▶ [What to do]:
**a)** In the piece on Queensland's sex industry deregulation, which two feminist organizations joined forces to examine Australia's media?
**b)** Reproduce the piece on Queensland's sex industry deregulation verbatim, from "Source: Queensland wants" up to and including "victims: prostituted women.".

═══ Supplied text ═══

All over Australia, advocates of “sex work” campaign for reduced government intervention in sex industry operations in the name of removing “stigma” from “sex workers.” In this approach, deregulation is a means of humanizing sex workers, because it affords them the dignity of work and individual agency. Unlike the workforces of other industries, less rather than more government regulation is believed to deliver those rights.
The Queensland government has recently joined its eastern seaboard counterparts and started efforts to deregulate the business of prostitution in that state as well.
[T]he Queensland government, in its Terms of Reference drafted for the Commission’s work, included the requirement that it must “limit … the administrative and resource burden on government and industry.”
Cheap and expedient solutions to problems of female sex trading is an unexpected aim of Queensland’s Labor government, especially given the sex slavery case uncovered in Brisbane last year, but it’s a neoliberal aim that infects nearly all governments in Australia.
This contradiction in the official Australian response to commercial verses non-commercial forms of sexual abuse and exploitation has long puzzled many (though certainly not all) feminists. Recently, two feminist organizations — Collective Shout and the Coalition Against Trafficking in Women Australia — joined forces to see whether Australia’s media was contributing to the lopsidedness.
The “Side Hustles and Sexual Exploitation” report finds that journalists “push for full decriminalization as a legislative solution” to problems associated with prostitution, and fail to mention, let alone describe, alternative policy models that attempt to reduce the size of the sex industry by criminalizing sex buyers and through educating the public about prostitution’s harms in the style of Australia’s “respectful relationships” program.
Source: Queensland wants to deregulate the sex industry because it’s cheaper not because it’s ‘safer’


It is not about regulating more or less intensity. What needs to be done is to abolish prostitution, penalizing pimps and users of prostitution and giving social and professional outlets to its victims: prostituted women.

═══ Recorded data ═══

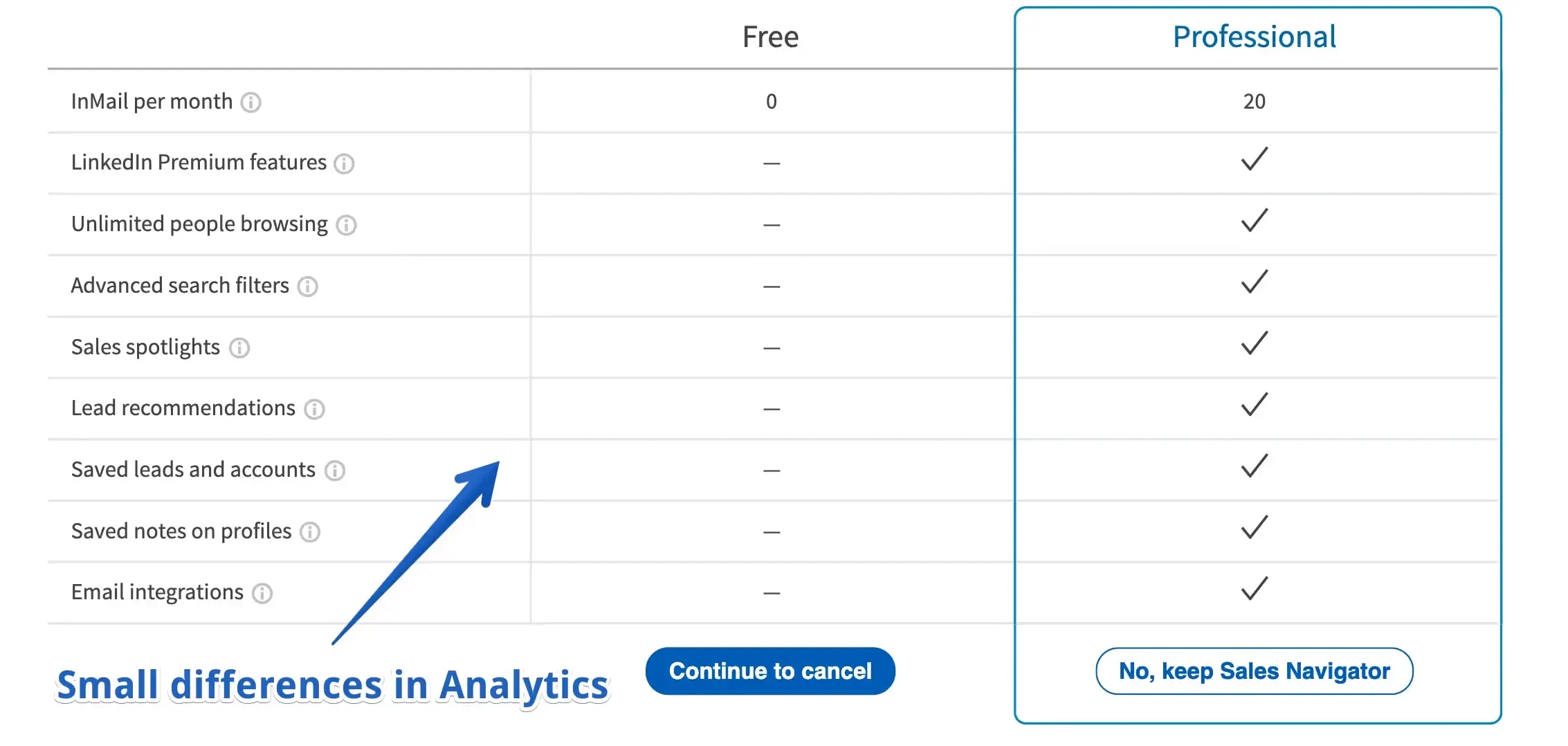Viewport: 1568px width, 746px height.
Task: Click the info icon for Lead recommendations
Action: click(314, 410)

═══

▶ [Answers for this exercise]:
**a)** Collective Shout and the Coalition Against Trafficking in Women Australia.

**b)**
Source: Queensland wants to deregulate the sex industry because it’s cheaper not because it’s ‘safer’


It is not about regulating more or less intensity. What needs to be done is to abolish prostitution, penalizing pimps and users of prostitution and giving social and professional outlets to its victims: prostituted women.